The second principle Bathes concerned himself with were the INTEGRATIONAL functions of a unit within the narrative. These, also, play an equally important role as the distributional level functions, however, perhaps not as obvious. The INTEGRATIONAL units comprise of what Barthes terms as the INDICES and INFORMANTS. The INDICE concerns, not a complementary or consequential act, as within the distributional units, but:



‘...a more or less diffuse concept which is never the less necessary to the meaning of the story: Psychological Indices referring’ to the characters, date regarding their identity, notations of atmosphere...’





Within the film, some of these INTEGRATIONAL units are show within the title sequence.’





The INTEGRATIONAL level, as with the DISTRIBUTIONAL level, can also be split into two groups. Firstly, there is the INDICE, of which we are already aware, and secondly Barthes recognises the element termed as the INFORMANT. The primary distinction between INDICE and INFORMANTS is that the INDICE refers to the character of the narrative agent, in the case of Get Carter (1970) Michael Caine’s character, Jack Carter, the atmosphere or indeed a philosophy held by either the narrative or the narrative agent. For example, within the opening sequence of the film, we see Jack acting as a gangster, the sexual triangle between Jack, Anna Fletcher (Britt Ekland) and Gerald Fletcher (Terrence Rigby) and Jack’s decision and undertaking of his decision to take the train to Newcastle. In effect the sequence not simply indexes Jack and his desire to go to Newcastle, but also that Newcastle is a rough, grim place where only tough people can survive. The sequence continues to inform the viewer not only of Jack's taste in literature (the crime thriller that the film itself was loosely based upon, 'Farewell My Lovely', by Raymond Chandler), but also Jack's use and knowledge of Narcotics. The sequence automatically provides us with important information about the character of Jack; information which is played upon later within the film.





Informants, on the other hand, serve to identify or to locate the narrative or narrative agent in time and space. The Informant always serves to authenticate the reality of the referent; that is, the idea or thing that a word symbolises. An informant brings with itself, instant information about the narrative or narrative agent. For example, one is able to recognise Mr. Caneer as a rich and powerful man, through the presence of his bodyguards. The Bodyguards instantly bring to the narrative, the information that Mr. Caneer is someone who needs the use of bodyguards. In addition to this we see a Land Rover vehicle, repeatedly, at a distance. Jack notices this vehicle therefore the men in the land-rover show us that Jack is already being watched and perhaps pursued.

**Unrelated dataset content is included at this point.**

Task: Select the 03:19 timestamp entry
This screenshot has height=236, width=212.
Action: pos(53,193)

Barthes comments upon all four elements of distributional and Integrational analysis:

"...Nuclei (cardinal) and Catalyses, indice and informants (again the names are of little importance), these, it seems, are the initial classes into which the functional level units can be divided. This classification must be completed by two remarks. Firstly, a unit can at the same time belong to two different classes: to drink whisky (in an airport lounge is an action which can act as a catalyser to the cardinal notation of waiting, but is also, and simultaneously, the indice of a certain atmosphere (modernity, relaxation, reminiscence, etc.). In other words, certain units can be mixed, giving a play of possibilities in the narrative economy... ...and secondly, it should be noted that the four classes described can be distributed in a different way."

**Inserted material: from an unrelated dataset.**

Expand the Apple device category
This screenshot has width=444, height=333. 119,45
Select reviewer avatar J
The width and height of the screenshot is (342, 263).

Within the final conclusion of the film we find out that Jack’s brother was indeed murdered, that he did not drink whisky and that during his murder he was forced to drink a complete bottle of whisky. We might now be able to see that the scene showing Jack finding the gun is not a cardinal function at all, but a catalyser to the final sequence in which jack uses the gun to force Eric Paice to drink a complete bottle of whisky, before killing, not by shooting, but by beating to death, the murderer of Jack's brother. The whisky too is a catalyser; contributing throughout the plot to the final sequence in which jack takes his pound of flesh only to have it taken away moments later when he himself is killed.





Problems.

1. ) Random sequences cannot illustrate a definite meaning of a text.

Individual sequences may provide a different meaning to that which a full screening will provide.



2. ) Meaning cannot be acquired, nor functions correctly identified, until after the total narrative has reached a conclusion.

Propp analysis is able to illustrate meaning of a text whereas meaning within this form of analysis still remains with the individual, and thus open to interpretation.



Propp analysis is able to illustrate meaning of a text as it is seen, whereas Distributional and Integrational analysis can provide a retrospective analysis. Any meaning taken during the flow of a text may have to be altered each time a new sequence is shown.

Afterthoughts on "Visual Pleasure and Narrative Cinema" inspired by Duel in the Sun by Laura Mulvey

Afterthoughts on "Visual Pleasure and Narrative Cinema" inspired by Duel in the Sun



By Laura Mulvey





So many times over the years since my article "Visual Pleasure and Narrative Cinema," was published in Screen, I have been asked why I only used the male third person singular to stand in for the spectator. At the time, I was interested in the relationship between the image of woman on the screen and the "masculinization" of the spectator position, regardless of the actual sex (or possible deviance) of any real live movie-goer. In-built patterns of pleasure and identification impose masculinity as "point of view," a point of view which is also manifest in the general use of the masculine third person. However, the persistent question "what about the women in the audience?" and my own love of Hollywood melodrama (equally shelved as an issue in "Visual Pleasure") combined to convince me that, however ironically it had been intended originally, the male third person closed off avenues of inquiry that should be followed up. Finally, Duel in the Sun and its heroine's crisis of sexual identity brought both areas together.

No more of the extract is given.